### AIM OF THE EXERCISE:
Drop the pictures from the entries below, then reproduce the rest exactly.

### SUPPLIED DATA:
━━━━━━━━

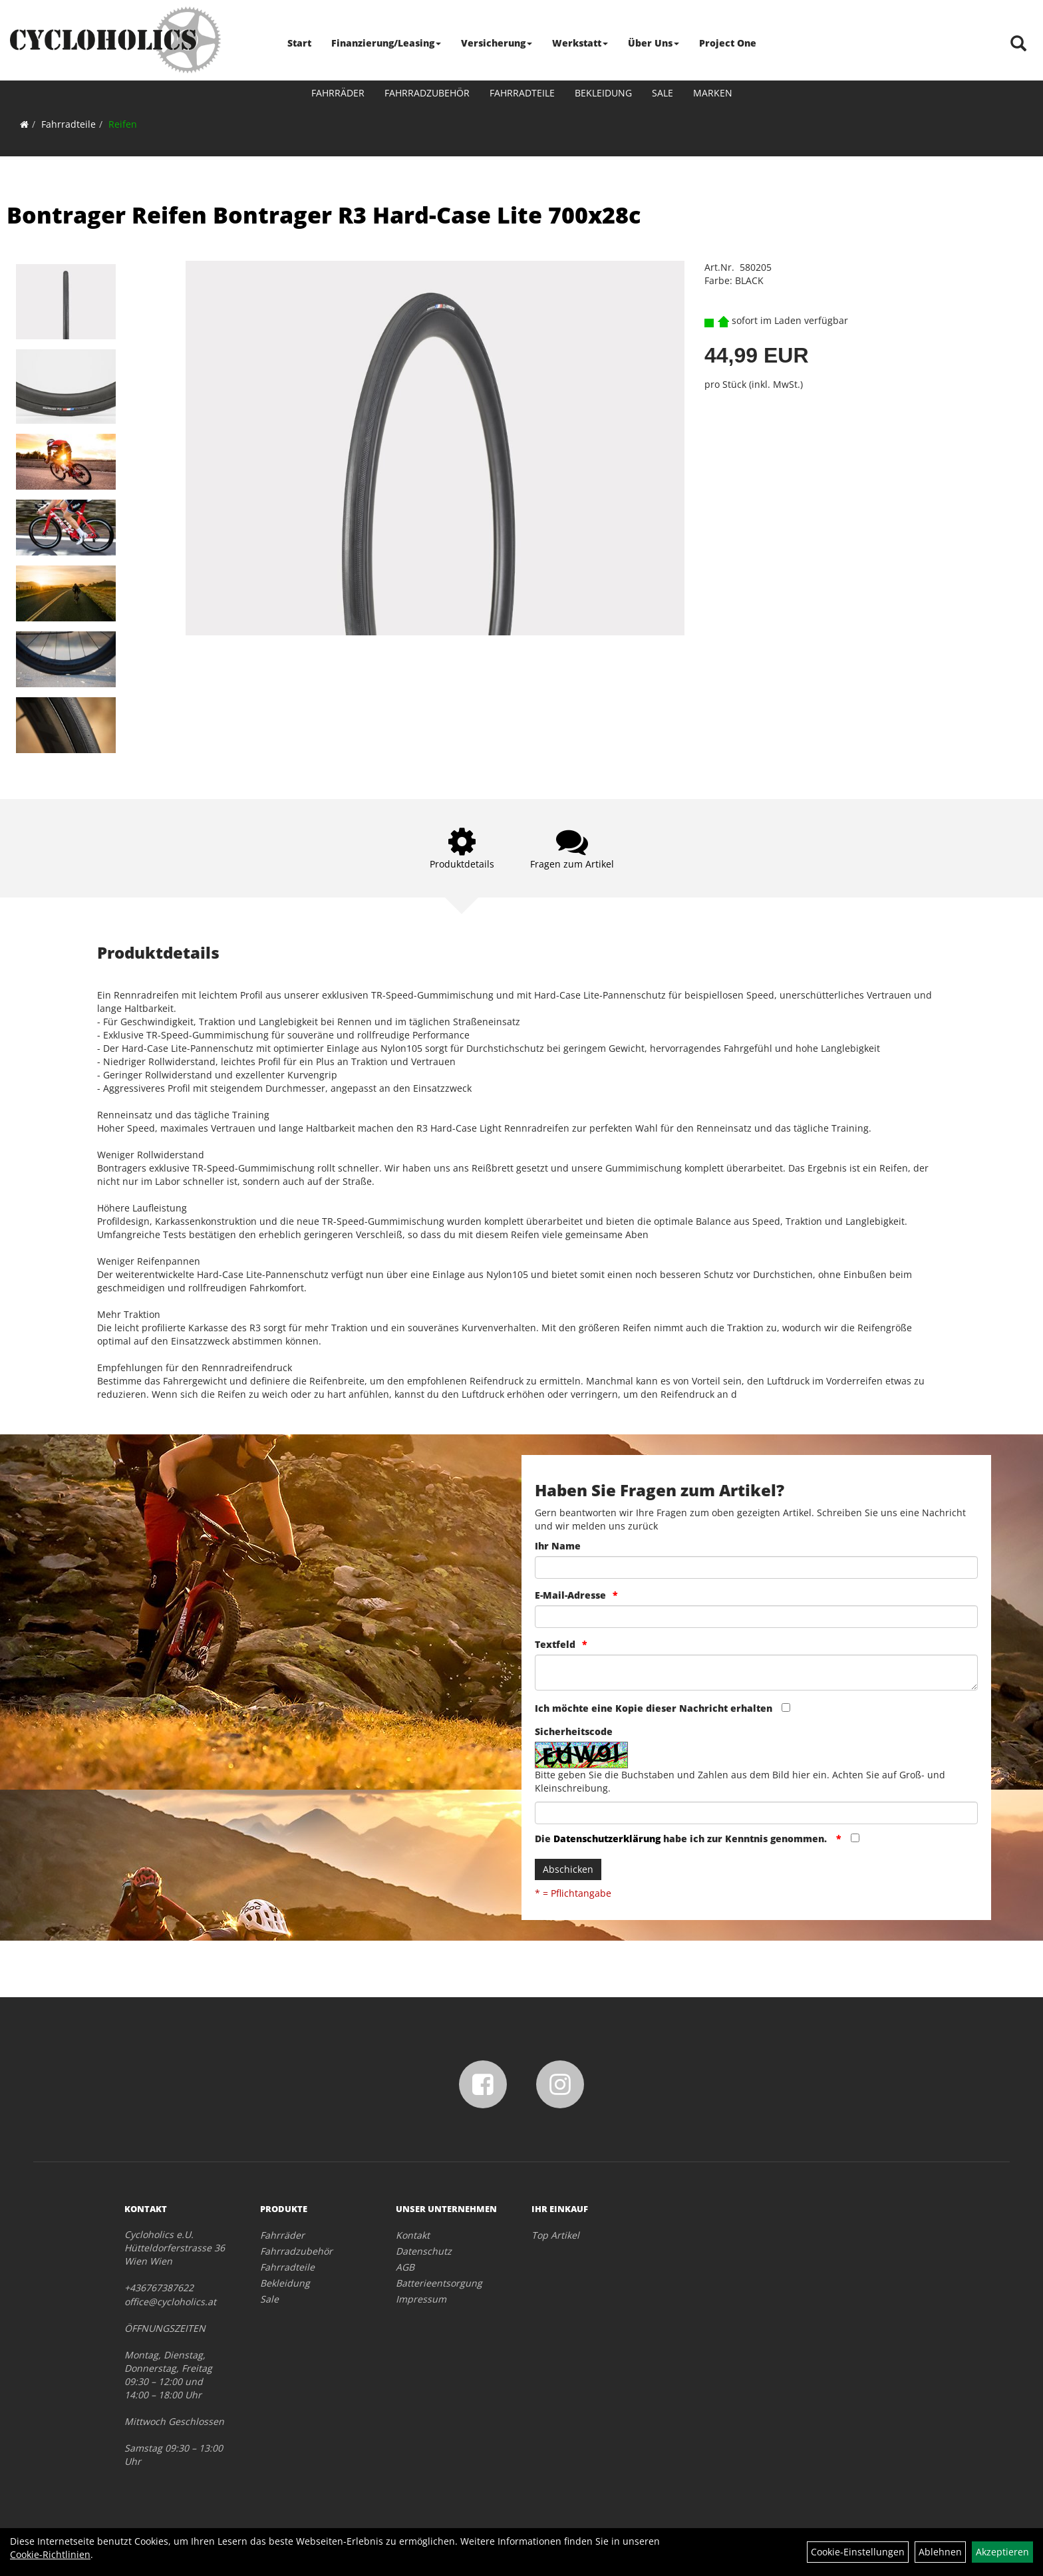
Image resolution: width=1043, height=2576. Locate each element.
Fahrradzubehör (427, 92)
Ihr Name (558, 1545)
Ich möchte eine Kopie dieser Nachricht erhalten (653, 1708)
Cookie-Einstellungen (858, 2551)
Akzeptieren (1002, 2551)
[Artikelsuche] (1018, 44)
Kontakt (413, 2235)
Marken (712, 92)
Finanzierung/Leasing (386, 43)
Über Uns (653, 43)
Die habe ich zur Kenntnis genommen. (682, 1838)
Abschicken (568, 1869)
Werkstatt (580, 43)
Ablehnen (940, 2551)
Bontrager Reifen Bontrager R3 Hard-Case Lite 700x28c (324, 215)
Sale (662, 92)
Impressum (421, 2299)
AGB (405, 2267)
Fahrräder (338, 92)
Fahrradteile (522, 92)
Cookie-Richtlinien (50, 2554)
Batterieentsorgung (439, 2283)
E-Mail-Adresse (570, 1595)
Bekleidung (603, 92)
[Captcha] (756, 1813)
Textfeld (555, 1644)
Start (299, 43)
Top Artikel (555, 2235)
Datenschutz (424, 2251)
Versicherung (496, 43)
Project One (727, 43)
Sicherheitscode (574, 1731)
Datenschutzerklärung (607, 1838)
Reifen (122, 124)
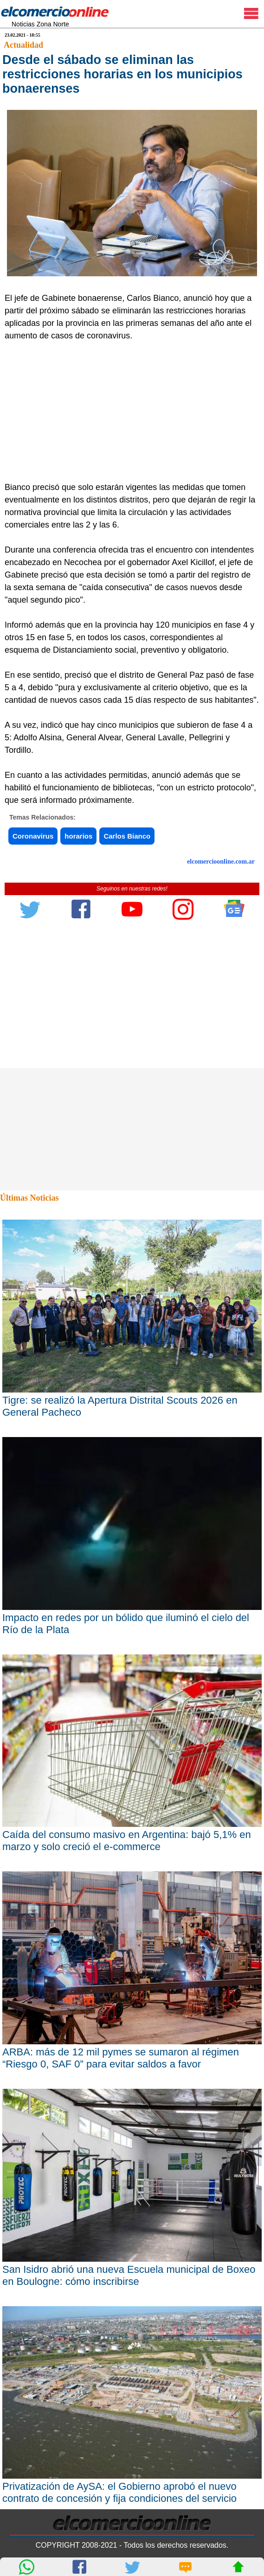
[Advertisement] (128, 412)
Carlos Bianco (126, 836)
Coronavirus (33, 836)
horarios (78, 836)
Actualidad (23, 45)
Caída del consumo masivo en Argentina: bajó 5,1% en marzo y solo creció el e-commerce (126, 1840)
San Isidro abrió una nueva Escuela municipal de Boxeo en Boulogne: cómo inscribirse (128, 2275)
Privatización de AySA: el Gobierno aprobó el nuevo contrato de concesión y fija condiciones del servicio (119, 2492)
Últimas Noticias (29, 1197)
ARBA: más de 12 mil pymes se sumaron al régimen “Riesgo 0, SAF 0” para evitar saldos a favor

━━━━━━━━

### COMPLETED EXERCISE:
Image resolution: width=1043, height=2576. Locate each element.
Fahrradzubehör (427, 92)
Ihr Name (558, 1545)
Ich möchte eine Kopie dieser Nachricht erhalten (653, 1708)
Cookie-Einstellungen (858, 2551)
Akzeptieren (1002, 2551)
[Artikelsuche] (1018, 44)
Kontakt (413, 2235)
Marken (712, 92)
Finanzierung/Leasing (386, 43)
Über Uns (653, 43)
Die habe ich zur Kenntnis genommen. (682, 1838)
Abschicken (568, 1869)
Werkstatt (580, 43)
Ablehnen (940, 2551)
Bontrager Reifen Bontrager R3 Hard-Case Lite 700x28c (324, 215)
Sale (662, 92)
Impressum (421, 2299)
AGB (405, 2267)
Fahrräder (338, 92)
Fahrradteile (522, 92)
Cookie-Richtlinien (50, 2554)
Batterieentsorgung (439, 2283)
E-Mail-Adresse (570, 1595)
Bekleidung (603, 92)
[Captcha] (756, 1813)
Textfeld (555, 1644)
Start (299, 43)
Top Artikel (555, 2235)
Datenschutz (424, 2251)
Versicherung (496, 43)
Project One (727, 43)
Sicherheitscode (574, 1731)
Datenschutzerklärung (607, 1838)
Reifen (122, 124)
[Advertisement] (128, 412)
Carlos Bianco (126, 836)
Coronavirus (33, 836)
horarios (78, 836)
Actualidad (23, 45)
Caída del consumo masivo en Argentina: bajó 5,1% en marzo y solo creció el e-commerce (126, 1840)
San Isidro abrió una nueva Escuela municipal de Boxeo en Boulogne: cómo inscribirse (128, 2275)
Privatización de AySA: el Gobierno aprobó el nuevo contrato de concesión y fija condiciones del servicio (119, 2492)
Últimas Noticias (29, 1197)
ARBA: más de 12 mil pymes se sumaron al régimen “Riesgo 0, SAF 0” para evitar saldos a favor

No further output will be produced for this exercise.